**SHORT PROBLEM A:** In the rows, take the part that opens with the line containing "is (342, 1155)." and closes with the line containing "Action: point(673,613)", and write it out again with each "Image resolution" swapped for "Image size", leaving everything else as it is.

**DOCUMENT TEXT:**

========

The Lancaster test cluster runs using torque, interfacing with a DPM SE, so other batch/storage combinations are not as well tested.

Glexec support is also on the roadmap, and the tarball is available in cvmfs (although the version in cvmfs lags the main version by a couple of days).

The EMI2 SL5 version of the tarball has passed staged rollout and is officially "production ready".

Format

Similar to the gLite tarball, the EMI2 tarball is split into two parts: the core EM2 components drawn from epel and the EMI2 repos, and the additional dependencies for these components drawn from the OS repos. These are kept separate so that sites that can install the OS components on their machines (rather then have the tarball provide them) can do so.

In essence the tarballs are unpacked rpms with a few additional steps taken to ensure that they work in a relocatable format.

OS tarball production

The "os" tarball is produced using the dependency list generated on an SL5 machine installed using a minimal install, with the only other package installed being yum-utils. Lighter workernode installations (or other distros) might need additional packages installed, or a custom tarball built (once the tools are available, more on this later), but we hope to have mader this tarball as universal as possible. In addition to these rpms a small handful have been added by hand, to maintain coherency with the gLite tarball. Additional packages to be included or distros to be supported will depend in part on user feedback.

========

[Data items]
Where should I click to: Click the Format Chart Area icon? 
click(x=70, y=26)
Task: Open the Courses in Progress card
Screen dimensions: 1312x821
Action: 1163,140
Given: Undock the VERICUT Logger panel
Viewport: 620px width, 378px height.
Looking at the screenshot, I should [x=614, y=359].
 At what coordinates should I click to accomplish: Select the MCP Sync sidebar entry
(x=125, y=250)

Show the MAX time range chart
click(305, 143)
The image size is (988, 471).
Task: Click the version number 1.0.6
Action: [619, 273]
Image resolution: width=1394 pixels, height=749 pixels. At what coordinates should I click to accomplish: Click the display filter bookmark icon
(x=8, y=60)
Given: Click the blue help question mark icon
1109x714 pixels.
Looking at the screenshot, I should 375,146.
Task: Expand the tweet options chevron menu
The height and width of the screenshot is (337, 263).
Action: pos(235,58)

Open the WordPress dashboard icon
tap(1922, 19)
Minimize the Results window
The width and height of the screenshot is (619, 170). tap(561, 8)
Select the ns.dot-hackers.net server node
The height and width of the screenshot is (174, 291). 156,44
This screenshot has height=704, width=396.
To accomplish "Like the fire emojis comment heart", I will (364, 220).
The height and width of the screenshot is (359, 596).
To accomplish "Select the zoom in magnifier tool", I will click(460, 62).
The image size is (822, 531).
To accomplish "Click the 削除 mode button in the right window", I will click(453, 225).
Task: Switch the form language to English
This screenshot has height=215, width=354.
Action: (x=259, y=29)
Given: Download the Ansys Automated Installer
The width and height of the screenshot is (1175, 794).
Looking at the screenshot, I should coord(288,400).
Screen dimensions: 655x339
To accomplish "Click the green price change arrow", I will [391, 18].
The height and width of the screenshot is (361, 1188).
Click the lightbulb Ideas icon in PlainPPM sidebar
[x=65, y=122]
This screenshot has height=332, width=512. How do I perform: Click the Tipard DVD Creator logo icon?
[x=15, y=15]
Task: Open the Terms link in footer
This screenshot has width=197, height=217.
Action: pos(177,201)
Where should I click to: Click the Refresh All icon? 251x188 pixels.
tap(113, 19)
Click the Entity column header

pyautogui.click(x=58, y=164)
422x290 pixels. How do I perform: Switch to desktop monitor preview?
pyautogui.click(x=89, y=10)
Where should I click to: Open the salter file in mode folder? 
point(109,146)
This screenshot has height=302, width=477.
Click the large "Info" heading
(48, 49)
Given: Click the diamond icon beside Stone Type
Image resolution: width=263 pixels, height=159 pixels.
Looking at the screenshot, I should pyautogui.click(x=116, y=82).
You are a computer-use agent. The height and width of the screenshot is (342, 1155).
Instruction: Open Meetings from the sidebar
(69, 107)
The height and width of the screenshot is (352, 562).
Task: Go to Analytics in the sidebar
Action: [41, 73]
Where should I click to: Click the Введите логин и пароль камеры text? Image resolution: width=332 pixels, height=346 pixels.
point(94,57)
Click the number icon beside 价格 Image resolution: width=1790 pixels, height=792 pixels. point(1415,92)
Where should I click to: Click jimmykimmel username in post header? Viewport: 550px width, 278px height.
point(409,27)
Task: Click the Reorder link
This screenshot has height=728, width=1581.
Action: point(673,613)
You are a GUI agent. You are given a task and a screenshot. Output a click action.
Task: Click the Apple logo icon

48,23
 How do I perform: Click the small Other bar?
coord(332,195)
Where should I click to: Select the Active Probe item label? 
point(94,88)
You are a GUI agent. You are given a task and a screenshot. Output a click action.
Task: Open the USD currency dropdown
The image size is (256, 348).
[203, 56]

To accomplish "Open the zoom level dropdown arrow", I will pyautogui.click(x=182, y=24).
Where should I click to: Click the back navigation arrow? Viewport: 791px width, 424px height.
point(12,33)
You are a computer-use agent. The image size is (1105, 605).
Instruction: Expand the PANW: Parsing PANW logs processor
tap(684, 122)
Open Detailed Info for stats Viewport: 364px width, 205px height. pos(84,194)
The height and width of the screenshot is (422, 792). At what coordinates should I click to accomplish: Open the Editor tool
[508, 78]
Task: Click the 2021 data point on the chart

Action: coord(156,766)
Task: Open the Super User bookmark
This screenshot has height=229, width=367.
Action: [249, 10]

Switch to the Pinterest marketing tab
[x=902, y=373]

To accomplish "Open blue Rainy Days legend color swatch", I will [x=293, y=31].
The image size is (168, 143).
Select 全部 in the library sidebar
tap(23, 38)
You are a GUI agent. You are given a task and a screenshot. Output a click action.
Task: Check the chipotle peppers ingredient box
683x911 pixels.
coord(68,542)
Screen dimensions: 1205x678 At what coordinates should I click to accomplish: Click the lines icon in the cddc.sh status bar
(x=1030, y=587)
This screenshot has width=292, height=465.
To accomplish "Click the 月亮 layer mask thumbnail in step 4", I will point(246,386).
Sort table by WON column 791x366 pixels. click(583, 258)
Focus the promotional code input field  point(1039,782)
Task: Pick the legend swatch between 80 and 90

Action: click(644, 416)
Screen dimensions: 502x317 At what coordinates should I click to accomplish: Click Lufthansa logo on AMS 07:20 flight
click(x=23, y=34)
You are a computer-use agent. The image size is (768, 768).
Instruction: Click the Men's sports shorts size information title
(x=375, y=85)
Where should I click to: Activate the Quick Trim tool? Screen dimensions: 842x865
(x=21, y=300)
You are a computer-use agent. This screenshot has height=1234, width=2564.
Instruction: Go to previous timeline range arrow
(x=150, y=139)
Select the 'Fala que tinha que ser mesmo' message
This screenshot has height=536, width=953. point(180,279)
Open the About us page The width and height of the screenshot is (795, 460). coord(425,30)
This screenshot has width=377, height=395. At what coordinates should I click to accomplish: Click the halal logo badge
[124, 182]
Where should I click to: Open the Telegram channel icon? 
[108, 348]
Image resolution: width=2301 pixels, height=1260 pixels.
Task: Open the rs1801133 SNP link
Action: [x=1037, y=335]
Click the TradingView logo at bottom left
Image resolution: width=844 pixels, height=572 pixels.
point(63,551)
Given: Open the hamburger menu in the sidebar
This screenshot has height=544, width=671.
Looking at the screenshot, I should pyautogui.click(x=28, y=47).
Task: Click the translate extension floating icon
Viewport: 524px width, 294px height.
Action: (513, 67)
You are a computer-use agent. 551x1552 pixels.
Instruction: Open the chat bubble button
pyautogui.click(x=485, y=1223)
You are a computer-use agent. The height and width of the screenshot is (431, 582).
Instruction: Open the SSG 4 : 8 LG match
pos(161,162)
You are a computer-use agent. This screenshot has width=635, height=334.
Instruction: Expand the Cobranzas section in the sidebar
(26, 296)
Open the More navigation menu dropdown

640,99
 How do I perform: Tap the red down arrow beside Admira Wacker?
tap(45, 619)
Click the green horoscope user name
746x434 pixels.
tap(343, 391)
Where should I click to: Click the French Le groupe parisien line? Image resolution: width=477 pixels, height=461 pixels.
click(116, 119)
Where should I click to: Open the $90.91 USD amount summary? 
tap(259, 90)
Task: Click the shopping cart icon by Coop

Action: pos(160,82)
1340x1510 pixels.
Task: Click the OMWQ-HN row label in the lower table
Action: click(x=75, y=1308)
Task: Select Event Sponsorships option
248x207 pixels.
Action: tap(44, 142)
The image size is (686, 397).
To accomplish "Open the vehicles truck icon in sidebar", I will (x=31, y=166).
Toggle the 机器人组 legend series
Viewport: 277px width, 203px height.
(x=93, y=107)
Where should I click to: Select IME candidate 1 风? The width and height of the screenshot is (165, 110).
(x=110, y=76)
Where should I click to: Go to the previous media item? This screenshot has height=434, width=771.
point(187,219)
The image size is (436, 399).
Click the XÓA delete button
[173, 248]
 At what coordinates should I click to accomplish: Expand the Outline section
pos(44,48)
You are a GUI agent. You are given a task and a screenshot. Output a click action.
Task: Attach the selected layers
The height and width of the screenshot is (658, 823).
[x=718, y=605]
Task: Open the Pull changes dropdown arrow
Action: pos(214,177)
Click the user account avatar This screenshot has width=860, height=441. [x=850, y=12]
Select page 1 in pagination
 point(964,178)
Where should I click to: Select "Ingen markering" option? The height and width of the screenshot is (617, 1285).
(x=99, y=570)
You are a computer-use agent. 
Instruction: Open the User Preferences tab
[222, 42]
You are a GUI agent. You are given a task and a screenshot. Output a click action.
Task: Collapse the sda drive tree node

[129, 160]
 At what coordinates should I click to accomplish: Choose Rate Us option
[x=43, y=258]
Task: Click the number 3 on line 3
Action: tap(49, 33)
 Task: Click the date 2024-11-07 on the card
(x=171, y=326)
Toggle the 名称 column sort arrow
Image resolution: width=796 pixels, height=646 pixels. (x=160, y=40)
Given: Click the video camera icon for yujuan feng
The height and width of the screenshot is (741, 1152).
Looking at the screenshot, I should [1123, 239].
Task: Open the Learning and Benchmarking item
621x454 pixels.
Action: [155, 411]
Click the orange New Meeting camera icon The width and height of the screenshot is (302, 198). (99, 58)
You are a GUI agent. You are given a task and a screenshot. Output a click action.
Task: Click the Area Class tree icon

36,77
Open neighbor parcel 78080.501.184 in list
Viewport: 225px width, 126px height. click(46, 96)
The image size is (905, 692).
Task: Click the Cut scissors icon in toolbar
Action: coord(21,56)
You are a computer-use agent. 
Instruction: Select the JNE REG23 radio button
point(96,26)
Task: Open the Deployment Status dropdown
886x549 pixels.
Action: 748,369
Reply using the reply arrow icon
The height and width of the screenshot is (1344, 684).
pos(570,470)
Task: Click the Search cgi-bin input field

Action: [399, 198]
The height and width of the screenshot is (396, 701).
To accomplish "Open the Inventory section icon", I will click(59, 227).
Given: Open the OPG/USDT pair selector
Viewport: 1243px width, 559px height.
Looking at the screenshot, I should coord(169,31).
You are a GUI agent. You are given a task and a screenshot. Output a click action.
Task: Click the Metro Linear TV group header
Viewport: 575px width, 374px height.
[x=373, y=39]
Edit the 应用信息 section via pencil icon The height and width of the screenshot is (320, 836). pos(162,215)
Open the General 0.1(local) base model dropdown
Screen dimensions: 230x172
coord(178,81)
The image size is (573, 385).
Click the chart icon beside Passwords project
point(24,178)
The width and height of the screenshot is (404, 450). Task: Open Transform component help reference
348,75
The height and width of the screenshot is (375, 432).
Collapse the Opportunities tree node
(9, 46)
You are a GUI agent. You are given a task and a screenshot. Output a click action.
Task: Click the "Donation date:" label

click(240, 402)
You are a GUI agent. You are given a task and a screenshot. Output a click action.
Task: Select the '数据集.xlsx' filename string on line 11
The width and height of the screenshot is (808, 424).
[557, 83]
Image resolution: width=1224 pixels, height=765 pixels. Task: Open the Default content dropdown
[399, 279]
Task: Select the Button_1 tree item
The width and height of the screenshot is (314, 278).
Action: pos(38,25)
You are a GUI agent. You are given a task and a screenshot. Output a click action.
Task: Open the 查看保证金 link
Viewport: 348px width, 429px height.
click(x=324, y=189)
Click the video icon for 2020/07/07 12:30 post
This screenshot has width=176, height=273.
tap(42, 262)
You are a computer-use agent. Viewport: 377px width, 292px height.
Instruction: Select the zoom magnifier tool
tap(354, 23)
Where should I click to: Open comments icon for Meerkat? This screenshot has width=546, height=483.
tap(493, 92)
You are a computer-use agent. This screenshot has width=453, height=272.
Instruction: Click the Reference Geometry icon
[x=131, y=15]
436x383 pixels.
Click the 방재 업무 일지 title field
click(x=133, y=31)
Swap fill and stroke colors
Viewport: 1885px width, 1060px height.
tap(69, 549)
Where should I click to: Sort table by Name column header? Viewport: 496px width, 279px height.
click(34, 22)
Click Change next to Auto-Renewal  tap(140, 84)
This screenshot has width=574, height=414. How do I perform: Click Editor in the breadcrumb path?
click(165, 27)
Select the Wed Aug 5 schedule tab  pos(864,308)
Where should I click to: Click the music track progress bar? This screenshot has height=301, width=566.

========

**SHORT PROBLEM B:**
Answer these questions from the text about the EMI2 tarball, one line each:
(i) What batch system does the Lancaster test cluster run?
(ii) What process has the EMI2 SL5 version of the tarball passed?
(iii) Apart from the minimal install, which package was installed on the SL5 machine used to generate the dependency list for the "os" tarball?

**RIGHT ANSWER A:**
You are a computer-use agent. The height and width of the screenshot is (342, 1155).
Instruction: Open Meetings from the sidebar
(69, 107)
The height and width of the screenshot is (352, 562).
Task: Go to Analytics in the sidebar
Action: [41, 73]
Where should I click to: Click the Введите логин и пароль камеры text? Image size: width=332 pixels, height=346 pixels.
point(94,57)
Click the number icon beside 价格 Image size: width=1790 pixels, height=792 pixels. point(1415,92)
Where should I click to: Click jimmykimmel username in post header? Viewport: 550px width, 278px height.
point(409,27)
Task: Click the Reorder link
This screenshot has height=728, width=1581.
Action: point(673,613)

**RIGHT ANSWER B:**
(i) Torque.
(ii) Staged rollout.
(iii) yum-utils.